A study recently reported upon the use of gait kinematics data from healthy individuals in a finite element (FE) model for prediction of ACL force across varying posterior slopes. Historically, a decreased tibial slope was found to be protective against anterior tibial translation in ACL-deficient knees [67, 68]. Likewise, another study [69] compared an ACL-deficient group (n = 100) with a control group (n = 100) and found that an increased tibial slope is associated with ACL rupture and higher grades in the pivot shift test. The findings of this most recent model state that ACL biomechanical forces increase with an increasing posterior tibial slope and are caused primarily by change in posterior tibial slope at the tibial plateau that carries a larger portion of joint contact force [70]. This report parallels recent studies that document a higher risk of ACL tear with increasing posterior tibial slope [71], as well as an increase risk factor for a high-grade pivot shift [72]. However, an additional recent biomechanical study demonstrated no increase in ACL strain with increasing posterior tibial slope (p < 0.05) and decreased internal rotation under combine flexion and internal rotation load with increasing posterior tibial slope [73]. These studies highlight the need for further in vivo and in vitro analysis of posterior slope in ACL-intact and ACL-deficient knees to understand the individual contribution to rotational instability.

In restoring native kinematics, the fixation of proper soft-tissue grafts is critical in providing individualized reconstruction.
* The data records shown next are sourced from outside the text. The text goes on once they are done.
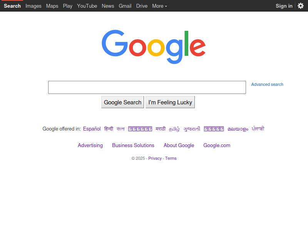The height and width of the screenshot is (231, 308).
Task: Click the Google logo
Action: tap(154, 47)
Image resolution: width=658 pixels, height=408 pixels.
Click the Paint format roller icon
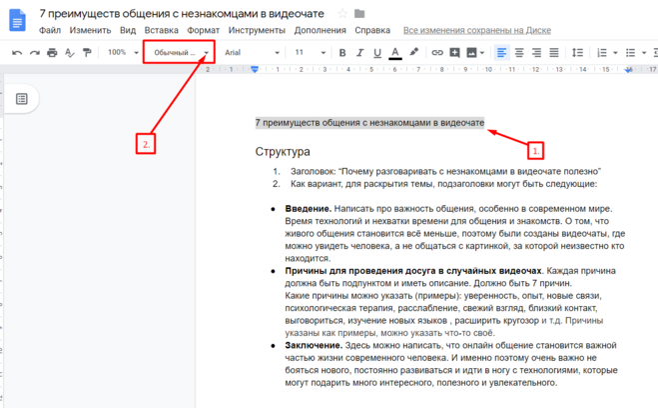point(87,52)
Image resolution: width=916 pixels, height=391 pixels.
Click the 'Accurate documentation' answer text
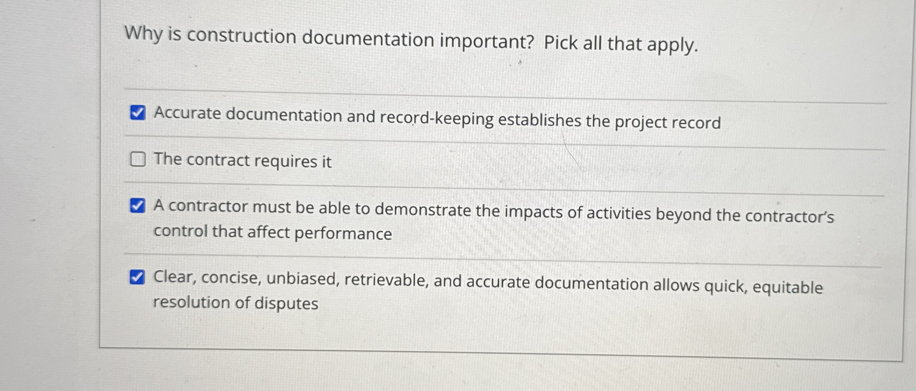point(393,115)
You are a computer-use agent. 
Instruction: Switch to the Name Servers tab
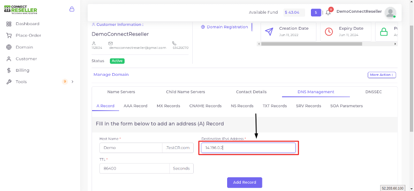[121, 92]
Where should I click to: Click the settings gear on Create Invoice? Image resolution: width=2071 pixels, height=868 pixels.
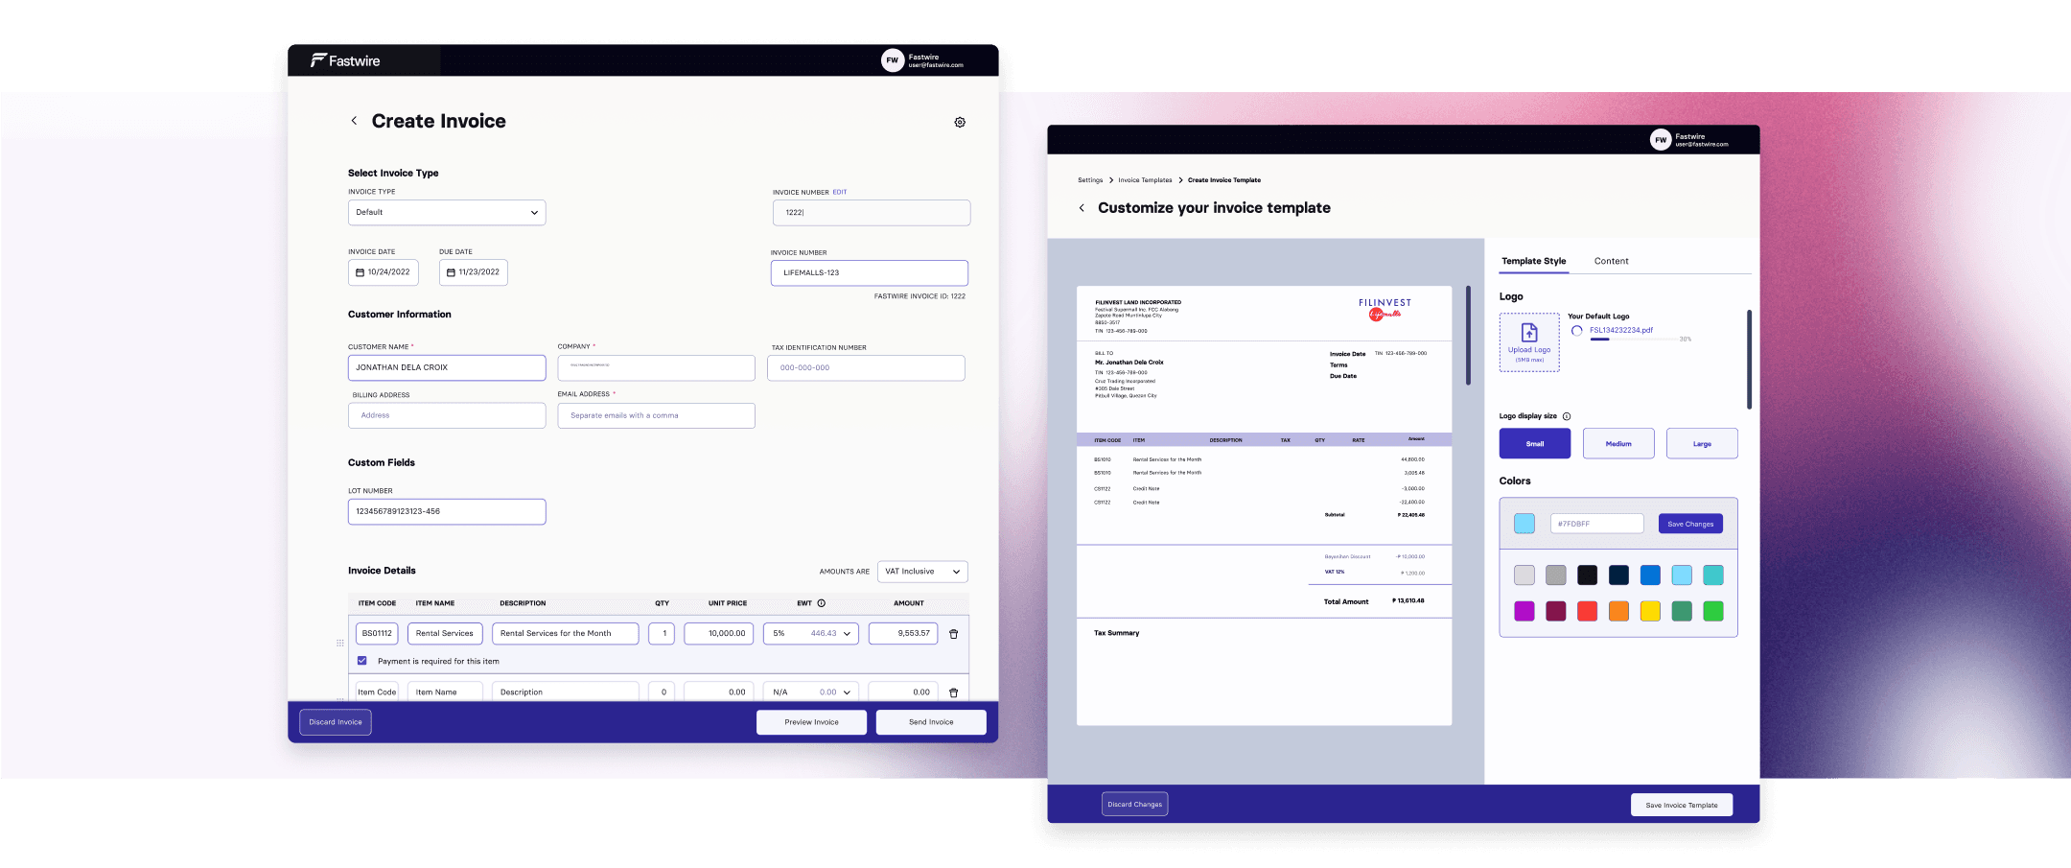click(x=959, y=123)

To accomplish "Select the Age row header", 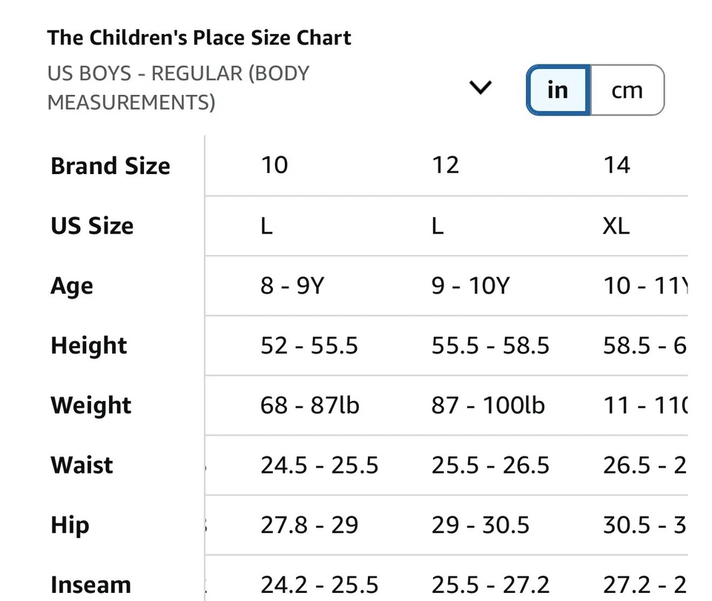I will [71, 286].
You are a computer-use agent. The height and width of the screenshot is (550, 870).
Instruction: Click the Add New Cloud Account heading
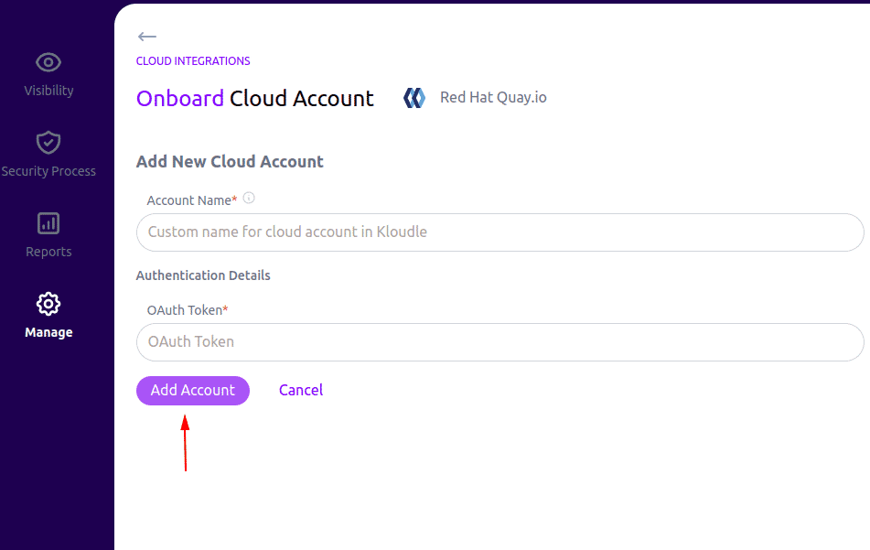[x=230, y=161]
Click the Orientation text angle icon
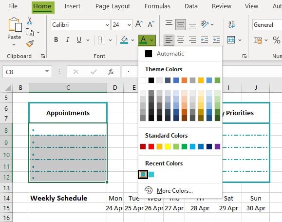 pyautogui.click(x=205, y=24)
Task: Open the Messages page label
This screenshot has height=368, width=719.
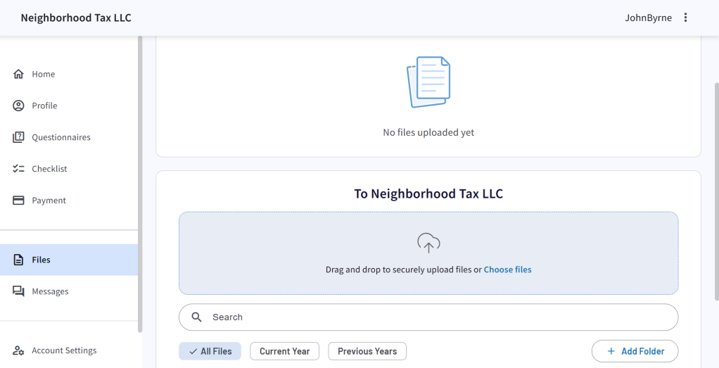Action: tap(50, 291)
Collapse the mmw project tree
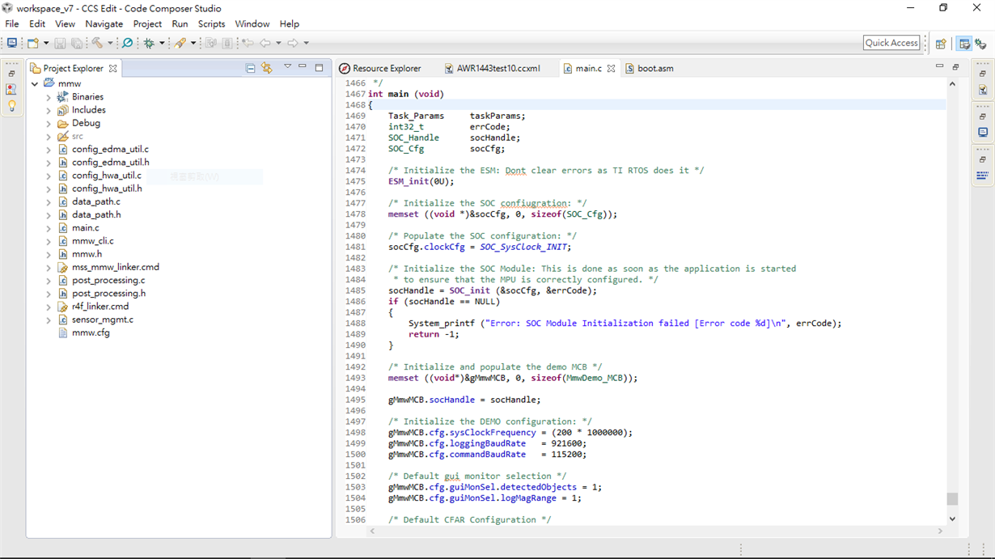Image resolution: width=995 pixels, height=559 pixels. pyautogui.click(x=35, y=84)
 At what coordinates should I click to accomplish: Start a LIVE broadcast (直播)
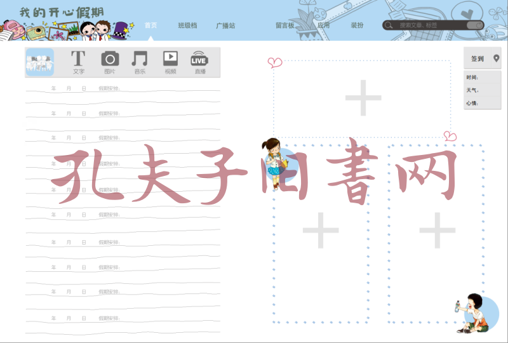click(199, 62)
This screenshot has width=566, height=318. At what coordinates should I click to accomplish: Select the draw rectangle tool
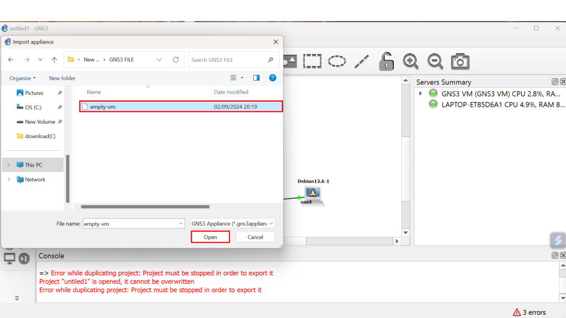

Recent study has focused on the use of quadriceps tendon to achieve restoration of anatomic knee kinematics. From a biomechanical standpoint, tensile tests demonstrated that cross-sectional area of the quadriceps tendon graft was nearly twice that of the bone-patella-bone graft with ultimate load to failure, and stiffness was also significantly higher for the QT graft. Recent in vitro study demonstrated quadriceps tendon to restore native kinematics to an ACL-deficient knee, with double-bundle quadriceps tendon restoring in situ ACL graft forces to more similar than that of the intact ACL [74].

Concluding remarks

In order to properly restore knee kinematics with surgical intervention, paradigms for the assessment of both in vitro and in vivo knee motion are needed. Despite the advances in assessment techniques, fundamental questions regarding static or continuous measurement have remained unclear. Recent work has highlighted the importance of continuous assessment of knee motion in robotic testing [75•]. Continuous monitoring allows for more data collection across the range of flexion, potentially elucidating trends across small subdivisions of the range of flexion that engage different constraints and anatomical points.

The focus for ACL-deficient knees should remain on optimizing patient outcome, with the goal of restoring the native anatomy. This native, uninjured state needs proper biomechanical characterization about the multiple degrees of freedom that comprise motion at the knee joint. Biomechanical principles, including the principle of superposition, need to be utilized properly and incorporated into research study design to determine the structure and function of knee ligaments and capsular structures. Research should continue to be directed to individual patient factors, including the presence of pivot shift and injury to anterolateral capsule, with patient-specific factors used for graft choice, adjustment of bony morphology, reconstruction method, and tunnel placement.